Recensione: Bolt – Un eroe a quattro zampe

Bolt, cane che è stato acquistato quando era piccolo dalla dolce Penny, è il supereroe (super latrato, occhi che squagliano il metallo, zampe forzute che gli danno la possibilità di piegare sbarre e correre a velocità incredibili) protagonista di una serie televisiva, che combatte contro il cattivo signore dall’occhio verde, che prova in tutti i modi ad eliminare la sua padroncina.
Il cane, però, come fosse il novello Truman (di The Truman Show) a quattro zampe, è volutamente lasciato all’oscuro di tutto dalla produzione, che non vuole assolutamente che sappia di essere protagonista di una finzione, per non perdere il realismo dell’espressione del suo musetto.
Malauguratamente, pensando di dover soccorrere la sua padroncina (anche se le riprese sono finite), Bolt viene spedito a New York. Nel suo peregrinare per tornare ad Hollywood da Penny, il nostro protagonista incontrerà Mittens, una gatta di strada newyorkese e Rhino, un dolce criceto, che vive in una palla trasparente ossessionato dalla televisione.
Bolt, film d’animazione della Disney, diretto da Byron Howard, Chris Williams è una commedia in 3D, adatta a grandi e piccini, che racconta una storia a lieto fine (come è tradizione per la casa creatrice di Topolino), fatta di buoni sentimenti e simpatiche trovate.

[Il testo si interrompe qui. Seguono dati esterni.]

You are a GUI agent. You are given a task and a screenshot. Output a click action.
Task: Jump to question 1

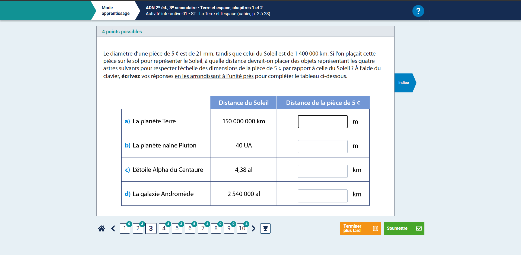pos(125,228)
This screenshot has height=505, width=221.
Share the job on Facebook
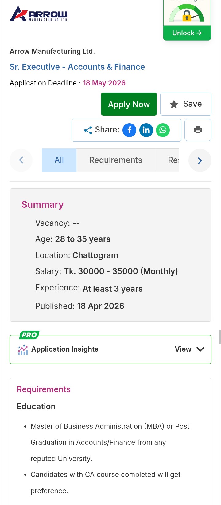pyautogui.click(x=129, y=130)
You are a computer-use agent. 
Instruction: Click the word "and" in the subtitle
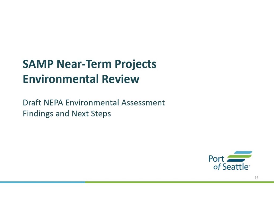[x=63, y=114]
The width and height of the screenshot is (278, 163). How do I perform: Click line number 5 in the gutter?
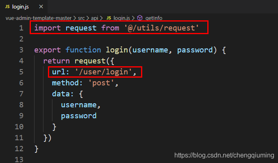(21, 72)
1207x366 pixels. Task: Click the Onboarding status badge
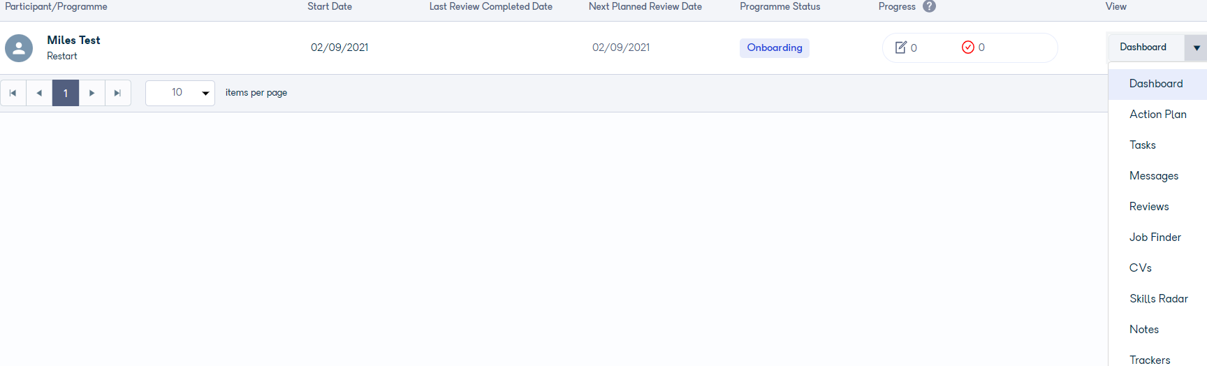[x=775, y=47]
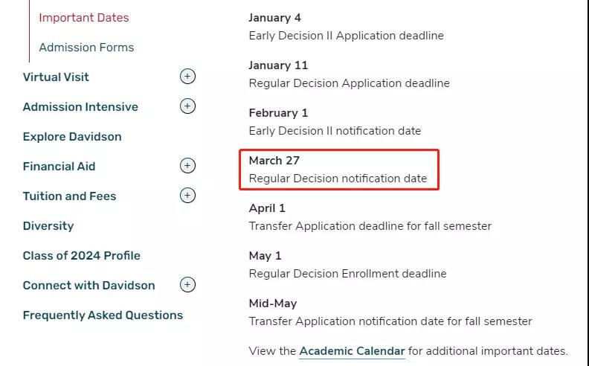Click Regular Decision notification date text
The height and width of the screenshot is (366, 589).
point(338,179)
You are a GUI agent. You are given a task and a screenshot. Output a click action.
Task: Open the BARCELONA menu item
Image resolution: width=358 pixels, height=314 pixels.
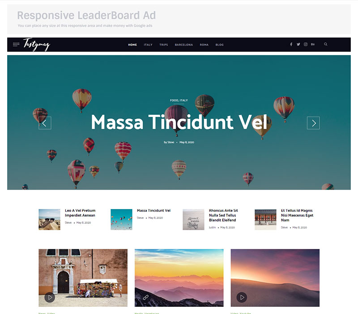pyautogui.click(x=184, y=44)
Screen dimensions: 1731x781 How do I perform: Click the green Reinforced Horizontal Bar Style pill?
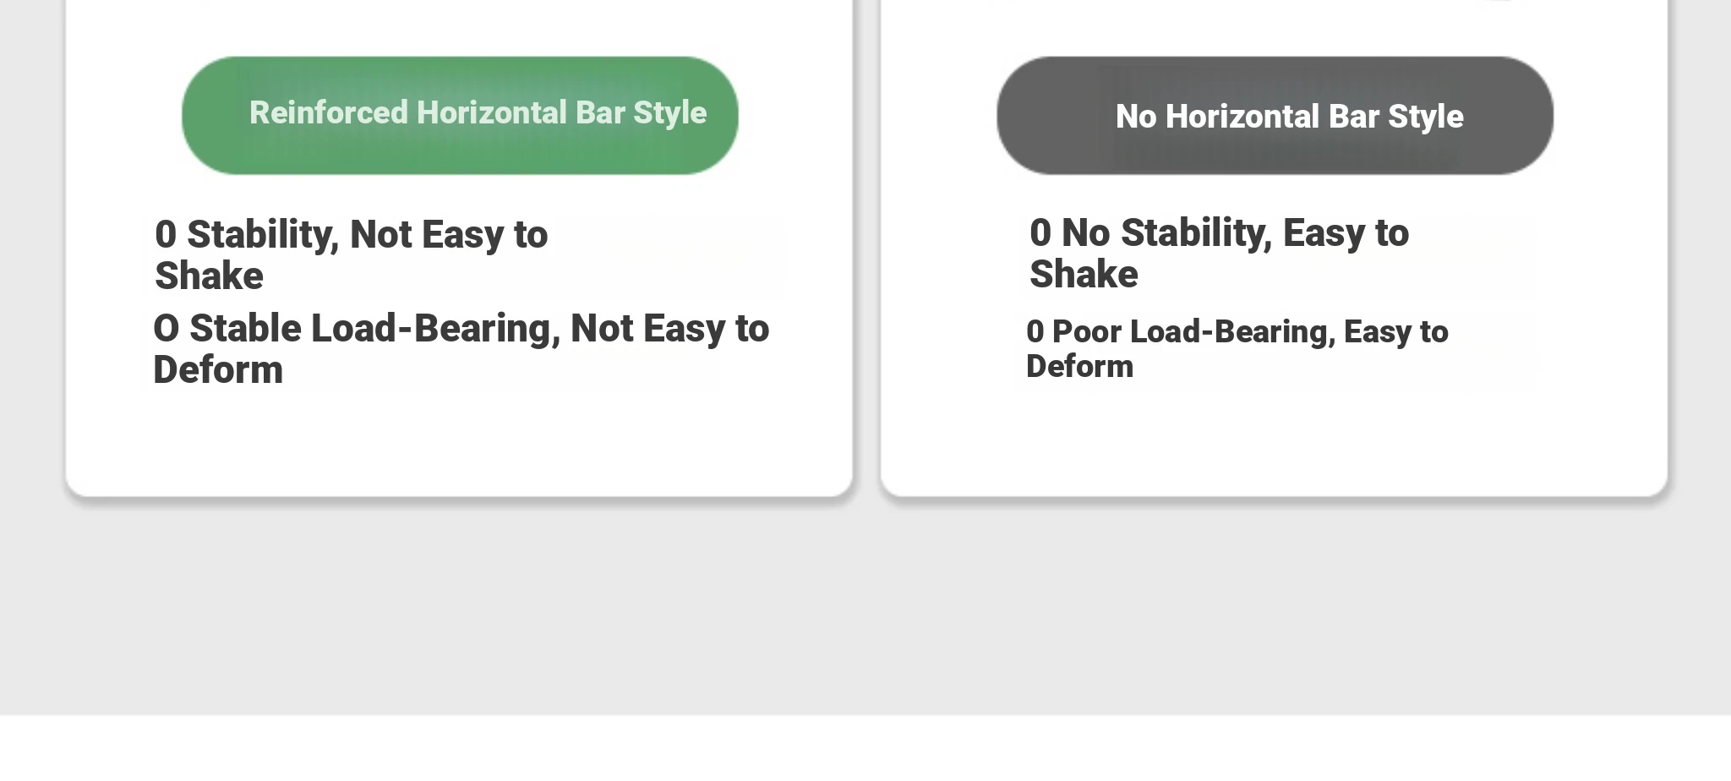[460, 116]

La Disney ci riprova a fare tutto da solo e dopo i non esaltanti risultati di Chicken Little e de I Robinson, propone una nuova storia, che non punta sulla complessità della trama (fin troppo lineare e già vista: un cane percorre tutta l’America per tornare dalla sua padroncina) e nemmeno su quella dei personaggi (molto semplici, che seguono gli stereotipi classici: il gatto furbo, il cane fedele, il criceto buffo, i piccioni tontoloni), ma sui buoni sentimenti infarciti da gag divertenti (splendide quelle che vedono protagonisti i piccioni o Rhino, o Bolt in versione cane che deve convincere la gente a dargli da mangiare o la trovata della cryptonite polistirolo) e il risultato è assicurato.

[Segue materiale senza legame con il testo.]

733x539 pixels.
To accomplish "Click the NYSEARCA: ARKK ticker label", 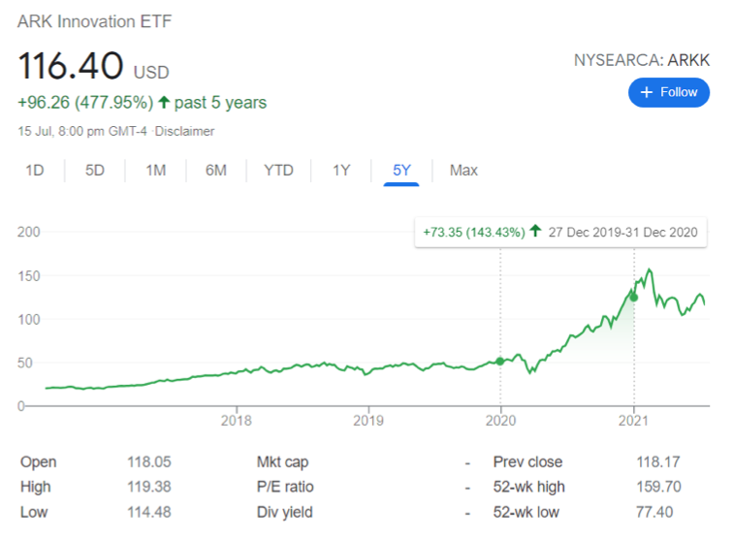I will [x=642, y=60].
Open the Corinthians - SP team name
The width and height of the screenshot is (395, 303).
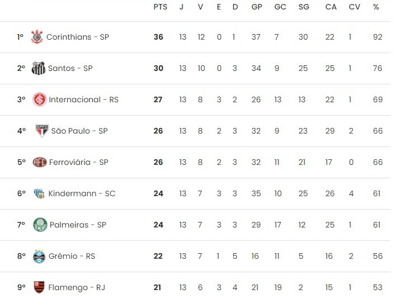(78, 37)
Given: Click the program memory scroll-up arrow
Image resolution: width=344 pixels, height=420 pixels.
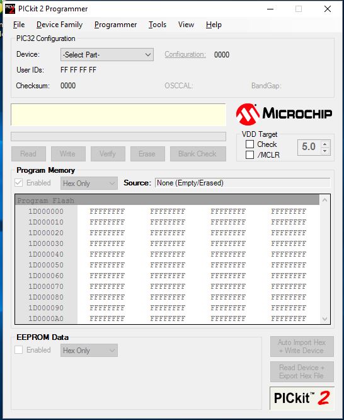Looking at the screenshot, I should pyautogui.click(x=324, y=200).
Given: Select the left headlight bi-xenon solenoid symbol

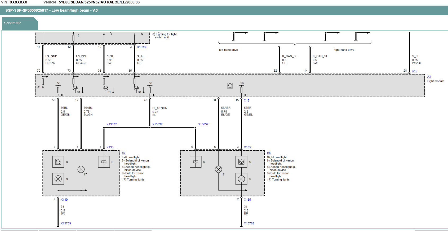Looking at the screenshot, I should [104, 162].
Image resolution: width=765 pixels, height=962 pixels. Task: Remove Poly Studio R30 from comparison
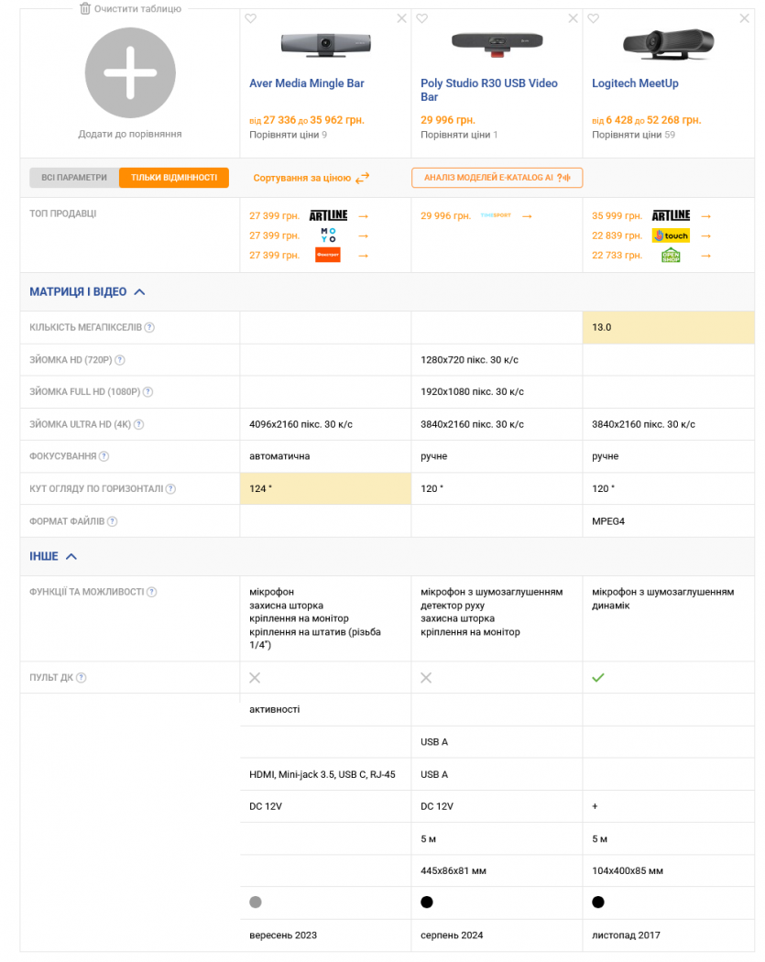tap(573, 18)
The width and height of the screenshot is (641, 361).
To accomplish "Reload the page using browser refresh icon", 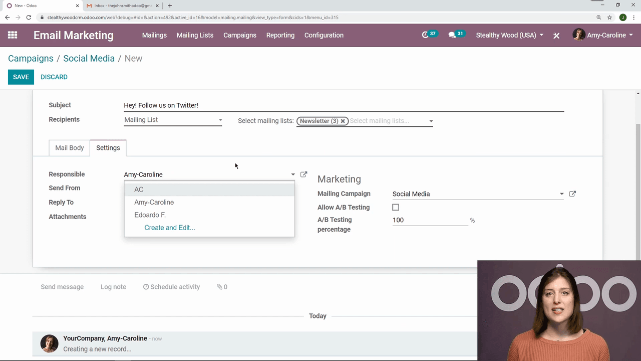I will click(29, 17).

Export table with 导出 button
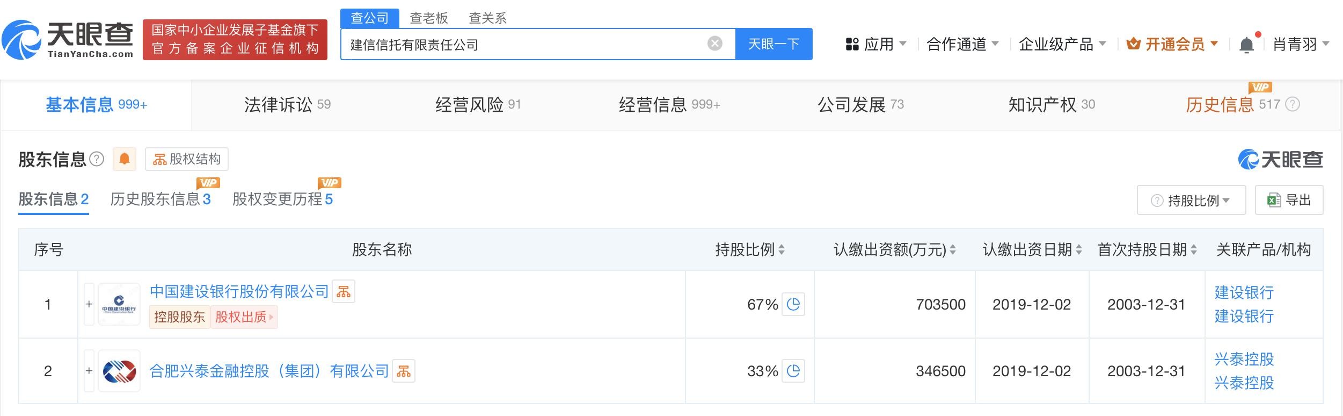pyautogui.click(x=1289, y=200)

L’unico aspetto che non convince del film, e che dunque, a parer mio, non gli darà la possibilità di vincere l’Oscar è il fatto che richiama troppo ai cartoni animati precedenti (i piccioni citano Nemo, ma gli stessi volatili hanno lo spessore comico dei pinguini di Madagascar e i disegni ricordano Gli incredibili) e certi aspetti, come la canzone, segno distintivo dell’animazione Disney o il lieto fine (molto elementare) sono retrò rispetto a quanto ci hanno abituato Dreamworks e Pixar.
Concludendo: Bolt è senza dubbio un ottimo film (tra l’altro studiato per essere proiettato in 3D) capace di emozionare, divertire e far passare allegramente un’ora e mezza che, se a caldo soddisfa pienamente, qualche ora dopo la visione lascia un buon ricordo, ma non fa gridare al miracolo.